C´est cependant le pablisme qui porta le coup le plus dur au mouvement trotskyste en France. Le cours liquidateur de Pablo et l’exclusion de la majorité de la section par la minorité pabliste l’ont affaibli tant sur le plan politique que sur le plan organisationnel. La prochaine partie de la présente série d’articles sera consacrée à la majorité du PCI de Pierre Lambert. La minorité pabliste de Pierre Frank se concentra dans les années qui suivirent la scission, à fournir un soutien pratique et logistique au FLN durant la guerre d’Algérie. Dans les années 1960, elle avait en grande partie disparu des entreprises. Elle exerçait encore une influence dans le milieu étudiant où elle jouera un rôle important en 1968. Alain Krivine, un de ses membres dirigeants appartenait, aux côtés de l’anarchiste Daniel Cohn-Bendit et du maoïste Alain Geismar, aux figures les plus connues de la révolte étudiante.

En 1955 à l´âge de 14 ans, Krivine avait adhéré au mouvement de jeunesse stalinien et s’était rendu en 1957 au festival des jeunes à Moscou dans le cadre d’une délégation officielle. Là il était, selon son autobiographie, entré en contact avec des membres du FLN algérien et avait développé une attitude critique vis-à-vis de la politique algérienne du Parti communiste. L’année suivante commençait sa collaboration avec le PCI pabliste dans la question algérienne. Krivine déclare ne pas avoir su au départ à qui il avait affaire, ce qui est assez invraisemblable vu que deux de ses frères faisaient partie de la direction du PCI. Toujours est-il qu’en 1961, il devenait lui-même membre du PCI tout en continuant officiellement de militer au sein de l’Union des étudiants communistes (UEC).

Krivine gravit rapidement les échelons menant aux instances dirigeantes du PCI et du Secrétariat unifié. Dès 1965, à l’âge de 24 ans, il faisait partie du bureau politique, le cercle dirigeant restreint du PCI, aux côtés de Pierre Frank et de Michel Lequenne. La même année, il devenait le suppléant de Lequenne au comité exécutif du Secrétariat unifié.

### Énoncé 1:
Répondez aux questions suivantes à partir de l'extrait sur le mouvement trotskyste en France.
(a) À quoi la minorité pabliste de Pierre Frank se consacra-t-elle dans les années qui suivirent la scission ?
(b) En quelle année Krivine devint-il lui-même membre du PCI ?
(c) Aux côtés de qui Krivine faisait-il partie du bureau politique du PCI dès 1965 ?
Le texte et les entrées n'ont aucun rapport entre eux.

(Une suite d'entrées)
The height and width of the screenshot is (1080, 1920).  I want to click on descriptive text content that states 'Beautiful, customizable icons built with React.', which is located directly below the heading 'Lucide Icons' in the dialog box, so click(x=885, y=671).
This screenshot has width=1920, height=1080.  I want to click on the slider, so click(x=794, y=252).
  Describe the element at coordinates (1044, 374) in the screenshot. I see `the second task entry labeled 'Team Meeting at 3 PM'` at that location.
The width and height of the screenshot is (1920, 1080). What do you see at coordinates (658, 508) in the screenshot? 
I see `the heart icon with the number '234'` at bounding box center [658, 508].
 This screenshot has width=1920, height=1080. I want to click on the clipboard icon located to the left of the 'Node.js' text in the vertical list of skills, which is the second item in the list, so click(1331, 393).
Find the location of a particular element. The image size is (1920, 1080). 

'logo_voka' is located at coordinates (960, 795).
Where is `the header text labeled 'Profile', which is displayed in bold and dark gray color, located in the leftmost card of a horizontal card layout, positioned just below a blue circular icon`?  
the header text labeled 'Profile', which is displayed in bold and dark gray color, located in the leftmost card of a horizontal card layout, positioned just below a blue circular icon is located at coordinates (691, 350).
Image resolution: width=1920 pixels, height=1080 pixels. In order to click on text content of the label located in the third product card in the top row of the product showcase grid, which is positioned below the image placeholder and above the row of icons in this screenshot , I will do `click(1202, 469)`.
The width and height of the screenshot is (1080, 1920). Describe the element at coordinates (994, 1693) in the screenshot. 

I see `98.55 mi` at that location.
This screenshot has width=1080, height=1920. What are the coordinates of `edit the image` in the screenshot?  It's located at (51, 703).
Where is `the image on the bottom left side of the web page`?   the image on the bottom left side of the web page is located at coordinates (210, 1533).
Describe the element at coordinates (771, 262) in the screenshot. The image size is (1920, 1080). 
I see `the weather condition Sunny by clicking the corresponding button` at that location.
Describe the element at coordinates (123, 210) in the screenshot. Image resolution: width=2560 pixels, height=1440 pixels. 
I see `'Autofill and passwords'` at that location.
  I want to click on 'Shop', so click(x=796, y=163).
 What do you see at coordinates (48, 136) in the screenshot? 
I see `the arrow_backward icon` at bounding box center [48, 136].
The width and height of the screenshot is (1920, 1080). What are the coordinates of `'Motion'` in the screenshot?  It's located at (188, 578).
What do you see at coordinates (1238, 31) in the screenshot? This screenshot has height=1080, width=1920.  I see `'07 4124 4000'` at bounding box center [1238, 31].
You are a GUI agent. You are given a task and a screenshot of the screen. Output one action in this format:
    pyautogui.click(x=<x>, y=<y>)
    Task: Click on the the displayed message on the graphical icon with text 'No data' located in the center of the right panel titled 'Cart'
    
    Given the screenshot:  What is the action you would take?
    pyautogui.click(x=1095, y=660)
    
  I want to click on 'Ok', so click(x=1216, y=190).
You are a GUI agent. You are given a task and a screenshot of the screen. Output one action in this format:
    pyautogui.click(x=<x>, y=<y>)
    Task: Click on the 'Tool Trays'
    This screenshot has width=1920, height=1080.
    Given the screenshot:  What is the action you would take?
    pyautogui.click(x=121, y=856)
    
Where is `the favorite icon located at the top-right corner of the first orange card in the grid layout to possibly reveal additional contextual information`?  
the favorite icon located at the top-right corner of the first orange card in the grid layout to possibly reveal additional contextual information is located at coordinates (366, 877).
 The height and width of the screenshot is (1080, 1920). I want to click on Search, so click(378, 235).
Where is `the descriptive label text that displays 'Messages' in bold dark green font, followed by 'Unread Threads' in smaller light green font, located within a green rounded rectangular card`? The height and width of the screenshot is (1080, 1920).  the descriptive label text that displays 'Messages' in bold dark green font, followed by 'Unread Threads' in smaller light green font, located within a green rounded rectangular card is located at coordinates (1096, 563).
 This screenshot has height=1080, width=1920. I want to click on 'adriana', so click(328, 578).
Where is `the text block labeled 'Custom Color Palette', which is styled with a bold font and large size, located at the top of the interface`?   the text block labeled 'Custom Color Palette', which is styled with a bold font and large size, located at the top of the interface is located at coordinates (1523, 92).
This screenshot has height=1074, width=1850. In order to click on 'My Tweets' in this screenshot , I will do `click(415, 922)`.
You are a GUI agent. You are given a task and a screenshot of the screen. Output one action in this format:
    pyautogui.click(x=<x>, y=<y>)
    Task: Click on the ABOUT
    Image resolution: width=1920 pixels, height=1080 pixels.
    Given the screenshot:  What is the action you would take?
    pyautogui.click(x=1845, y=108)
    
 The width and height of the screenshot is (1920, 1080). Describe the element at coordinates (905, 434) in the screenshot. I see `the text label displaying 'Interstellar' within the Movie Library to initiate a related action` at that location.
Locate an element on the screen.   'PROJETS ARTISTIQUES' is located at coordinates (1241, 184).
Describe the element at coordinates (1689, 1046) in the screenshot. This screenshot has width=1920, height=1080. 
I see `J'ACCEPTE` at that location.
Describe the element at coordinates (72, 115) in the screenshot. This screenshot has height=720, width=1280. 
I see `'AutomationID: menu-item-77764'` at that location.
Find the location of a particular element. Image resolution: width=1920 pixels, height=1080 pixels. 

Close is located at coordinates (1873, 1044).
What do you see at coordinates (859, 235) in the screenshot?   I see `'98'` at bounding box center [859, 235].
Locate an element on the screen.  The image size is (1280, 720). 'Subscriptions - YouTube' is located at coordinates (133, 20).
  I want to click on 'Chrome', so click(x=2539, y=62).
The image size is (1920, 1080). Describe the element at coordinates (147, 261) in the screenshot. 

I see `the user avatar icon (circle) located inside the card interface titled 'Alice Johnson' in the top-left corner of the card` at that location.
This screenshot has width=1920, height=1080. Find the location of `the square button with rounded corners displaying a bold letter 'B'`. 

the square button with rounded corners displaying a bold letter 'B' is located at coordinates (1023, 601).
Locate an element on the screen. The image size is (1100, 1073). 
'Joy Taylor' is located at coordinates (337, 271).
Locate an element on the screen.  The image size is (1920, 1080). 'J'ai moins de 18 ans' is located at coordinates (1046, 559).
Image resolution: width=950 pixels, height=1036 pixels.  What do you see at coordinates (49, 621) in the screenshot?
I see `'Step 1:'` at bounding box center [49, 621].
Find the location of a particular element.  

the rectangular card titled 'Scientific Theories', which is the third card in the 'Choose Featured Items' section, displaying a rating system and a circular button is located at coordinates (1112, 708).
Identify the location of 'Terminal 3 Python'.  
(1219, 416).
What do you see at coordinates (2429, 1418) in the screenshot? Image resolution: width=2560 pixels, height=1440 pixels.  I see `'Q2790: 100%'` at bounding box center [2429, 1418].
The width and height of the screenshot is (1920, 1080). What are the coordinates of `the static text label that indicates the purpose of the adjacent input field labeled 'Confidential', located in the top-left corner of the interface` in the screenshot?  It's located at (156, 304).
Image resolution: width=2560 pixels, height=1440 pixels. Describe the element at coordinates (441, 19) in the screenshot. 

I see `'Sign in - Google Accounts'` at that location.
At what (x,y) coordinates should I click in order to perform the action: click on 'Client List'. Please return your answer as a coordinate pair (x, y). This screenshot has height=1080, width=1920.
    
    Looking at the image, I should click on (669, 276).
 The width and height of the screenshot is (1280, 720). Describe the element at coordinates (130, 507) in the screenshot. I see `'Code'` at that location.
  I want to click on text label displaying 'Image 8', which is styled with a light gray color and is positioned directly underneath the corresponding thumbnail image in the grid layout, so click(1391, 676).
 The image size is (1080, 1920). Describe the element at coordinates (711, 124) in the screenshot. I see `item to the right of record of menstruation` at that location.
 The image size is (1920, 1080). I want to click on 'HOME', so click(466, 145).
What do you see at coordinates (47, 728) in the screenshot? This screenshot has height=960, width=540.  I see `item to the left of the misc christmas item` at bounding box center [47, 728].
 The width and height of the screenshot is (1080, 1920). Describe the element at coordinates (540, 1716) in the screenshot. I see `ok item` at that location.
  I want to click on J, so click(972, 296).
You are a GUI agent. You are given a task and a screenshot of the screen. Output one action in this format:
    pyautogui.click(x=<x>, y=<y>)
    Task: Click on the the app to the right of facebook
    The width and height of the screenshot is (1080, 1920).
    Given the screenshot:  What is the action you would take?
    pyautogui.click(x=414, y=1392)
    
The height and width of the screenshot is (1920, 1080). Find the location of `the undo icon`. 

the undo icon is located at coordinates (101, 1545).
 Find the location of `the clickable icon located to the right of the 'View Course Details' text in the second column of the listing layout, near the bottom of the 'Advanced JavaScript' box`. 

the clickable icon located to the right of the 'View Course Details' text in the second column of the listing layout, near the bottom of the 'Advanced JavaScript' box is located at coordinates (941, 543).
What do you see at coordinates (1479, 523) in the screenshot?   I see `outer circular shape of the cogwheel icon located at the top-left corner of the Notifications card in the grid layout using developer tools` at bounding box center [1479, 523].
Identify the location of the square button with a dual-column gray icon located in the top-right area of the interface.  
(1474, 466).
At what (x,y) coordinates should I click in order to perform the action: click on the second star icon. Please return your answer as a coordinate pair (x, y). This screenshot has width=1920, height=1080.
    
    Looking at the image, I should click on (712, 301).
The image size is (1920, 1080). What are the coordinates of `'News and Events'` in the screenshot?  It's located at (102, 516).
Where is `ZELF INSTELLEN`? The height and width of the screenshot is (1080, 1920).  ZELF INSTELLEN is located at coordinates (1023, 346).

### Énoncé 2:
Recopiez à l'identique les lignes des entrées, depuis le début des entrées jusqu'à la ligne contenant "Image resolution: width=1920 pixels, height=1080 pixels. In", celle-ci incluse.

### Réponse attendue 1:
(a) À fournir un soutien pratique et logistique au FLN durant la guerre d'Algérie.
(b) En 1961.
(c) Aux côtés de Pierre Frank et de Michel Lequenne.

### Réponse attendue 2:
The height and width of the screenshot is (1080, 1920).  I want to click on descriptive text content that states 'Beautiful, customizable icons built with React.', which is located directly below the heading 'Lucide Icons' in the dialog box, so click(x=885, y=671).
This screenshot has width=1920, height=1080.  I want to click on the slider, so click(x=794, y=252).
  Describe the element at coordinates (1044, 374) in the screenshot. I see `the second task entry labeled 'Team Meeting at 3 PM'` at that location.
The width and height of the screenshot is (1920, 1080). What do you see at coordinates (658, 508) in the screenshot? 
I see `the heart icon with the number '234'` at bounding box center [658, 508].
 This screenshot has width=1920, height=1080. I want to click on the clipboard icon located to the left of the 'Node.js' text in the vertical list of skills, which is the second item in the list, so click(1331, 393).
Find the location of a particular element. The image size is (1920, 1080). 

'logo_voka' is located at coordinates (960, 795).
Where is `the header text labeled 'Profile', which is displayed in bold and dark gray color, located in the leftmost card of a horizontal card layout, positioned just below a blue circular icon`?  
the header text labeled 'Profile', which is displayed in bold and dark gray color, located in the leftmost card of a horizontal card layout, positioned just below a blue circular icon is located at coordinates (691, 350).
Image resolution: width=1920 pixels, height=1080 pixels. In order to click on text content of the label located in the third product card in the top row of the product showcase grid, which is positioned below the image placeholder and above the row of icons in this screenshot , I will do `click(1202, 469)`.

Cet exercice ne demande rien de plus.